If now we consider the end of the way, we will have impressed upon us anew the futility of supposing we can retain the Christian ethic while ignoring the supernatural. The naturalist may get along without an eschatology; the Christian cannot because his goal lies in the world beyond. We should indeed be on our guard against supposing that Christianity regards earthly blessings as valueless, and that it prizes only the world-shunning and contemplative life. The shibboleth of Christianity is not separation from the world but only from that which is evil in the world. And yet unquestionably it finds its center of gravity in the life to come, so that it is impossible to vindicate the reasonableness of its ideal of conduct save as we recognize that supernaturalism in which alone it finds its proper setting. Unless there be an immortality of blessedness to which the Christian way of life leads, the Christian is of all men most deceived.

On the assumption that there is no such supernatural fact as the God and Father of our Lord and Saviour Jesus Christ, and that the present economy is but a short span of life between two eternities of death, it is altogether certain that the Christian ethic does not indicate the sort of men we need to be and the lines along which our activities may most profitably proceed. How impossible it is to erect the superstructure of Christian morality on a naturalistic foundation appears when we consider that the center of its gravity lies in a supernatural world. Whenever such an attempt is made it topples over of its own weight.

We have called attention to the manner in which the supernatural is implicated in Christianity as a way of life. We do not pretend, of course, that we have done this in an exhaustive manner. It is impossible to bring out the pervasive manner in which the supernatural is implicated in the Christian ethic merely by directing attention to particular points in the Christian life where the supernatural seems most clearly involved. Just as impossible as it is, for instance, to set forth the strength of the evidence that the New Testament teaches the deity of Christ by calling attention to the texts in which it is definitely asserted. Just as the New Testament everywhere takes for granted that Jesus was divine so the Christian ethic constantly takes the supernatural for granted even when no mention is made of it. From first to last it proceeds on the assumption that there is a natural world and that there is a supernatural world. It does not despise the natural world but it recognizes that the earthly and visible sphere is constantly under the influence and derives its significance and value from being correlated with an invisible and transcendental world. It not only looks to an end not of earth; its center of gravity is always in the transcendental and supernatural. For the Christian God is the center and His will the ruling principle of action. Hence not merely some but all of our activities should be done as unto the Lord.
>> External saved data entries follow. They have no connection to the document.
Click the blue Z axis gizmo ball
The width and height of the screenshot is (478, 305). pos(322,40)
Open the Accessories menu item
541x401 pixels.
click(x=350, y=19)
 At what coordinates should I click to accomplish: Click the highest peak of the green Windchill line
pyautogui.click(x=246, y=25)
Moreover, according to the Christian ethic, the supernatural is not involved in any external or mechanical fashion. The supernatural is not to be conceived after a deistic but after a thoroughly theistic fashion, not merely as transcendent but equally as immanent. In its operation the supernatural is not merely an influence exerted outside of and upon man. It is a power that works within the soul. The mystical union of the Christian with the risen Christ must not be minimized. So little is the supernatural thought of after a deistic or mechanical fashion that the Christian is thought of as one who can say, “I live; yet not I, but Christ liveth in me: and the life which I now live in the flesh I live by the faith of the Son of God who loved me, and gave Himself for me.” But while we have not indicated all the ways in which the supernatural is implicated in the Christian ethic, yet it seems to us, that we have made clear that the supernatural is so inextricably implicated in it as to preclude the possibility of vindicating either the reasonableness or the practicability of its way of life apart from a frank recognition of the supernatural as a factor in human life. If we have done this we have accomplished our purpose.
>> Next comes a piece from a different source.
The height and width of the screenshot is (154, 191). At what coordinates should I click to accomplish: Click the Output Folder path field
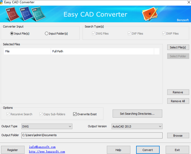pyautogui.click(x=92, y=135)
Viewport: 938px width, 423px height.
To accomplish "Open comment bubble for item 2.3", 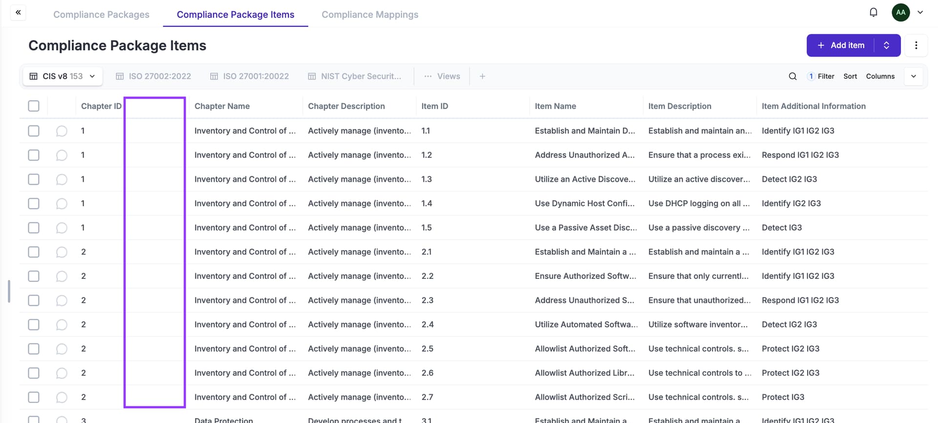I will [x=62, y=300].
If our main contention be at all sound it is difficult to exaggerate the seriousness of the issue for and against the supernatural as a factor in human life.
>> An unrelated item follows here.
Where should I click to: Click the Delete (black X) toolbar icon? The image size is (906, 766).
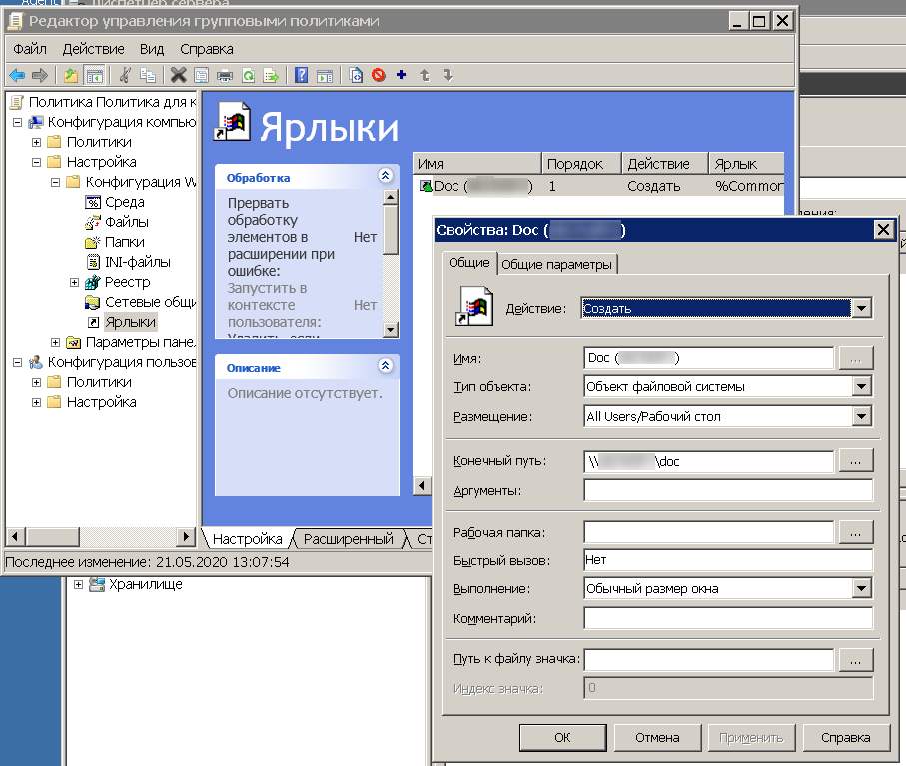178,75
It has been customary for the enemies of Christianity to maintain that they were opposed not to its moral ideals but to the puerilities of its supernatural creed. Mill and Huxley and Matthew Arnold, for instance, denied the supernaturalism of the Christian creed but praised the Christian mode of life. Apparently they were unaware that the supernatural is inextricably implicated in the Christian ethic.

Nietzsche saw more clearly. He had the insight to perceive that the Christian ethic is organically connected with the Christian creed; and having rejected the Christian creed he saw that the logic of the situation demanded that he wage war against the Christian ideal of life. And since his days it is increasingly admitted by those who reject the supernaturalism of Christianity—the more thoughtful Christians had always admitted it—that Nietzsche was right. Hence we may be sure that the time is rapidly approaching when it will be generally true that those who reject the Christian creed will also reject the Christian way of life. It is scarcely likely that the case of George Eliot will ever be duplicated. She wholly rejected the supernaturalism of Christianity, was in fact virtually an atheist, and yet she maintained and commended the Christian ideal of life. It is difficult to suppose that the future will contain a person of outstanding ability who will defend the Christian ethic while rejecting the Christian creed.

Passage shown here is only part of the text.